← Back to context

Comment by llm_trw

15 days ago

This is great until it hallucinates rows in a report with company assets that don't exist - why wouldn't a mining company own some excavation equipment? - and pollutes all future searches with fake data right from the start.

I laugh every time I hear someone tell me how great VLMs are for serious work by themselves. They are amazing tools with a ridiculously fluctuating (and largely undetectable) error rate that need a lot of other tools to keep them above board.

It does seem that companies are able to get reliability in narrow problem domains via prompts, evals and fine tuning.

  • > It does seem

    And therein lies all the problem. The verification required for serious work is likely orders of magnitude more than anybody is willing to spend on.
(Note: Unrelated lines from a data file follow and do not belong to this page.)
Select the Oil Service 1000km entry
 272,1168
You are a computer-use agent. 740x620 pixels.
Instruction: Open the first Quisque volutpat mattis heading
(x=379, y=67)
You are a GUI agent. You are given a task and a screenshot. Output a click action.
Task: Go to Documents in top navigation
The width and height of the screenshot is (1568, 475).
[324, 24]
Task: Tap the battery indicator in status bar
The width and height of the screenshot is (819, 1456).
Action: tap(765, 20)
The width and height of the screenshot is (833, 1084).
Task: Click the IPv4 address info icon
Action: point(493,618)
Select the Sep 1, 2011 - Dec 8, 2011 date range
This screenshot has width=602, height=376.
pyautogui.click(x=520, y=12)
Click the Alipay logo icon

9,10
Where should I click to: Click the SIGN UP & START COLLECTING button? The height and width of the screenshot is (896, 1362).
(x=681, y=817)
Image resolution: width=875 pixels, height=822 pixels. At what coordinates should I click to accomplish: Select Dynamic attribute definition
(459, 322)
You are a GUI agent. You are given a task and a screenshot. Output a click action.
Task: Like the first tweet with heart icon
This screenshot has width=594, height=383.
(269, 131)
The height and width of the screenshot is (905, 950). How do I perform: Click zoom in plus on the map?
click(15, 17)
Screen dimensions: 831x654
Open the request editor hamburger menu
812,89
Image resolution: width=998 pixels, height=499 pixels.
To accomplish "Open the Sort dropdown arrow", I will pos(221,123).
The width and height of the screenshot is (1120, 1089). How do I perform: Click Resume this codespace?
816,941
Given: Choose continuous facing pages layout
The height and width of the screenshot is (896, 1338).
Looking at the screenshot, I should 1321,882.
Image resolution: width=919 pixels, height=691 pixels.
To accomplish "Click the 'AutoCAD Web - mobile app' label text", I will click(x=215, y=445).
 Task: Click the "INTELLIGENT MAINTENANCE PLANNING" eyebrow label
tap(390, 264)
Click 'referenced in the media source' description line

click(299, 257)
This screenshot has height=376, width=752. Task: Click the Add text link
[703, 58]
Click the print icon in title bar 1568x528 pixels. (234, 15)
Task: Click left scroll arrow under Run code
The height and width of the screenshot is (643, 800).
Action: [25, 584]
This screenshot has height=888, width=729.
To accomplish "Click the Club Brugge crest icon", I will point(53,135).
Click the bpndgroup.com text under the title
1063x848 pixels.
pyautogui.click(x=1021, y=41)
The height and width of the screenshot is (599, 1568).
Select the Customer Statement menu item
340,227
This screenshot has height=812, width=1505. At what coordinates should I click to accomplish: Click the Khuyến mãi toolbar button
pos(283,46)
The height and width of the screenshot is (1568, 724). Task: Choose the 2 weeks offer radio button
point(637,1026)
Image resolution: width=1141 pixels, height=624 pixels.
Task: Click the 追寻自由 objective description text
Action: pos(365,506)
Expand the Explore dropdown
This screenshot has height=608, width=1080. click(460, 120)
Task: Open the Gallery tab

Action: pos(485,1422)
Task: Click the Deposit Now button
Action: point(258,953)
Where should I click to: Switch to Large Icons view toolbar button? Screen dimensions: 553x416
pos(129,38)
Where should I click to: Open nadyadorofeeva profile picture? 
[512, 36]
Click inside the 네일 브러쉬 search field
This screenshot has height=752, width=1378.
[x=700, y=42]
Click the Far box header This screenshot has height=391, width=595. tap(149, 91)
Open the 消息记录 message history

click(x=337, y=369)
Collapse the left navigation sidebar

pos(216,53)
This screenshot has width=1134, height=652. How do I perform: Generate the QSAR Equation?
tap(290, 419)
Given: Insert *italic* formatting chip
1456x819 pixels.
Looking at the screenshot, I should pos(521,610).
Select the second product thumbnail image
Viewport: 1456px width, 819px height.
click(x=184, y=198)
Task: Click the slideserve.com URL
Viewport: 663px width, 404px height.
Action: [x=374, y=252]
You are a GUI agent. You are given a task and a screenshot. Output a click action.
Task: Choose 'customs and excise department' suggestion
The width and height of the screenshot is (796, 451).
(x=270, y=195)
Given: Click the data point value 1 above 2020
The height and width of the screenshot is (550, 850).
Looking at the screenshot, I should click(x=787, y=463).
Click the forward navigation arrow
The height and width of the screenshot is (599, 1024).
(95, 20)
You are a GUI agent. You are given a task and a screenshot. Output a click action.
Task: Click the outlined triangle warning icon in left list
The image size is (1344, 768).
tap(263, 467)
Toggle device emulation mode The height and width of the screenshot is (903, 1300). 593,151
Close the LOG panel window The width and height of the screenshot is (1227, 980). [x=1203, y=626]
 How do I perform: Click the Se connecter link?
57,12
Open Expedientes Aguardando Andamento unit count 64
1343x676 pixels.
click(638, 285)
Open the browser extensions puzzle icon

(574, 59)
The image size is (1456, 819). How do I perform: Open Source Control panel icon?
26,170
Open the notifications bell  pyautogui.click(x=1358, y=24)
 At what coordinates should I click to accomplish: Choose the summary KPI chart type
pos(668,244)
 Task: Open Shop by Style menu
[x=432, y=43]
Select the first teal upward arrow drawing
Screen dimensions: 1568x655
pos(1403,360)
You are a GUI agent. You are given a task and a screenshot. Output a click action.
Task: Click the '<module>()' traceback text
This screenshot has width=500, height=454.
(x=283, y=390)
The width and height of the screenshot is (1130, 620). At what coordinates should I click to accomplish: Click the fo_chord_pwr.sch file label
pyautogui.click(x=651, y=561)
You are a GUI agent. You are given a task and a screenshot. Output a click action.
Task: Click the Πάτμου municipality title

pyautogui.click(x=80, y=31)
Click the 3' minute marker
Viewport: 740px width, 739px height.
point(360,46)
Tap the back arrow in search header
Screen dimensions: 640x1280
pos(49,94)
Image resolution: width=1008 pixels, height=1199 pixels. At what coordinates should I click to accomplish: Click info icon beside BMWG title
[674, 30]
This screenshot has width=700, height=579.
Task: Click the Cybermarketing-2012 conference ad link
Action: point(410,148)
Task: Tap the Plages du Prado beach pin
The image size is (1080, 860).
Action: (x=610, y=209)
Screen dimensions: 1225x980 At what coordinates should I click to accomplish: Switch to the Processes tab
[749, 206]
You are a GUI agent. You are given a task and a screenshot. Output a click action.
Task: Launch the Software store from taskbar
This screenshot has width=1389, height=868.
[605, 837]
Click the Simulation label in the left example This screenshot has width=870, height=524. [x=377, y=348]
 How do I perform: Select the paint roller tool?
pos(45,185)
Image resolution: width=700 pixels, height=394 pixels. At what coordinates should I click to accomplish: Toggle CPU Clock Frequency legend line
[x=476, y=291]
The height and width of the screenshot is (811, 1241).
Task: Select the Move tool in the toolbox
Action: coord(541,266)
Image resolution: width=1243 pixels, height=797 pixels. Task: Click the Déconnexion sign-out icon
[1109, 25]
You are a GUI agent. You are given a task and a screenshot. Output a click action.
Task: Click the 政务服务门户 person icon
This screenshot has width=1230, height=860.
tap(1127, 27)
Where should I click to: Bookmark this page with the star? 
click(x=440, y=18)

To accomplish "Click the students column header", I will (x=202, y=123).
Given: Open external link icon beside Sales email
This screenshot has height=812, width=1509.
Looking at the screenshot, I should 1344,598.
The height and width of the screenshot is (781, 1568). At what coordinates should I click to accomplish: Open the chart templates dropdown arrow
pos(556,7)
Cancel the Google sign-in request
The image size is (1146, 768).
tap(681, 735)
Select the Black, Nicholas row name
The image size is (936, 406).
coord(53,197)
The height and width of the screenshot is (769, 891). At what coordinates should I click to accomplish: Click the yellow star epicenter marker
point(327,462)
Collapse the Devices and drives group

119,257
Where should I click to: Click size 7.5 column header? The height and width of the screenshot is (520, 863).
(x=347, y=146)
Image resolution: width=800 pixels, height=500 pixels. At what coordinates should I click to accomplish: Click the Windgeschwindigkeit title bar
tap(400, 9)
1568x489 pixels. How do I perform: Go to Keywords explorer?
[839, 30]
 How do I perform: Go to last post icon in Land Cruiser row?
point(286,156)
    For example, professional OCR companies have large teams of reviewers who double or triple review everything, and that is after the software itself flags recognition with varying degrees of certainty. I don't think companies are thinking of LLMs as tools that require that level of dedication and resources, in virtually all larger scale use cases.

    • This seems to be exactly the business model of myriad recent YC startups. It seemingly did work for casetext as an example.

  • In some cases this is true, but then why choose an expensive world model over a small net or random forest you trained specifically for the task at hand?

we completely agree - mechanistic interpretability might help keep these language models in check, but it’s going to be very difficult to run this on closed source frontier models. im excited to see where that field progresses

> They are amazing tools with a ridiculously fluctuating (and largely undetectable) error rate that need a lot of other tools to keep them above board.

So are human beings. Meaning we've been working around this issue since forever, we're not suddenly caught up in a new thing here.

  • While humans can and do make mistakes, it seems to me like there is a larger problem here that LLMs make mistakes for different reasons than humans and that those reasons make them much worse than humans at certain types of problems (e.g. OCR). Worse, this weakness might be fundamental to LLM design rather than something that can be fixed by just LLM-ing harder.

    I think a lot of this gets lost in the discussion because people insist on using terminology that anthropomorphizes LLMs to make their mistakes sound human. So LLMs are "hallucinating" rather than having faulty output because their lossy, probabilistic model fundamentally doesn't actually "understand" what's being asked of it the way a human would.

    • This is what a lot of people miss. We have thousands of years of understanding the kinds of mistakes that humans make; we only have months to years of experience with the mistakes that LLM's and other AI's make.

      This means that most of our verification and testing processes won't inherently catch AI errors because they're designed to catch human errors. Things like "check to see if the two sides of these transactions sum to 0" are fine for human typos, but they won't catch a fake (yet accurately entered) transaction.

      It's similar to a language barrier. You don't realize how much you rely on context clues until you spend 3 days of emails trying to communicate a complex topic to someone in their second language.

      1 reply →

  • Human beings also have an ability to doubt their own abilities and understanding. In the case of transcription, if someone has doubts about what they are transcribing they'll try and seek clarity instead of just making something up. They also have the capacity to know if something is too important to screw up and adjust their behaviour appropriately.